O que o ministro Guido Mantega chama de ‘‘aquecimento salutar da economia’’ ou então, apenas um retorno ao ‘‘crescimento normal’’, na verdade são prenúncios de um período de ‘‘desaceleração’’. Bem mais grave, portanto. Mantega analisa pelos números de três meses atrás. Neste caso, a estabilização da atividade econômica - em maio -, depois de 16 meses de crescimento, de fato não deve preocupar o governo, como ele diz. Até porque isto já passou.
  O que se tem em mãos neste momento, são indicadores do Banco Central, sobre o qual os técnicos da Fazenda devem debruçar nos próximos dias e tentar algum antídoto para evitar que a ‘‘desaceleração’’ (linguagem de eufemismo para não falar recessão, que é um termo forte) evolua para queda da produção industrial seguida de desemprego. Não adianta dissimular só porque estamos em ano eleitoral.
  Esse artifício Delfim Neto usava 30 anos atrás. Dizia ele: ‘‘Não há recessão, apenas a economia passou a crescer de forma gradual, com os pés no chão; um crescimento real’’. Gente, isto é conversa fiada. Mas pode até virar verdade porque depois vêm os dados do próprio governo mascarando os números, tantas vezes falseados quando necessário para a boa imagem.
  Indicador mostra freio no crescimento. Em resumo é o que constatam os técnicos do BC. Diz a Folhapress: ‘‘A economia brasileira manifesta novos sinais de desaceleração, de acordo com o novo indicador do Banco Central criado para tentar antecipar a tendência do PIB, a soma dos bens e serviços produzidos no país’’.
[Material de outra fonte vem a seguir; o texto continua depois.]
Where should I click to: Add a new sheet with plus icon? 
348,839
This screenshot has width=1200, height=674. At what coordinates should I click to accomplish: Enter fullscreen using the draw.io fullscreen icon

  No lugar de omitir os sinais de recessão apurados pelo próprio Banco Central, o governo poderia adotar medidas para reverter a tendência: abrir linhas específicas de crédito no setor industrial, ampliar o financiamento da atividade comercial e abrir mão de alguns dos tantos tributos que fazem do Brasil um país estatal rico em detrimento de uma economia combalida. Se esse não é o quadro atual, pelo menos essa é a tendência.